Negué con la cabeza, sin apartar la vista del ataúd.
—Juro que no descansaré hasta hacerlos pagar, padre —dije en voz baja, con un tono que no parecía mío.
Alexei no respondió de inmediato, pero su agarre en mi hombro se tensó.
—No estás sola en esto —susurró, dejándome en claro que él estaba dispuesto a hacer todo con tal de verme bien.
Segundos después, el murmullo entre los presentes cesó cuando dos figuras hicieron su entrada en la iglesia. Todos los reconocieron al instante, y yo también.
Francesco LaRusso avanzó con pasos medidos, vestido con un impecable traje negro, su rostro se mantenía serio pero lleno de respeto. A su lado, su hijo, Matteo, mantenía la misma postura solemne.

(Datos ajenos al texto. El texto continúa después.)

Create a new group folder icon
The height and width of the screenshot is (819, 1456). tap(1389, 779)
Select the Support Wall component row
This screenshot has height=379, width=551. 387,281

Mi cuerpo se tensó de inmediato al recordar la última vez que nos vimos. Prácticamente, cuando casi me hace casarme con su hijo Matteo. Y siendo sincera, eso fue una historia que nunca se lo conté a Alexei y más valía que siguiera así. No me quería ni imaginar lo que le haría a Matteo si llegara a enterarse, ya de por sí tenía un claro ejemplo con lo que le pasó a Phillipe, y a diferencia de Matteo, él no me pidió matrimonio.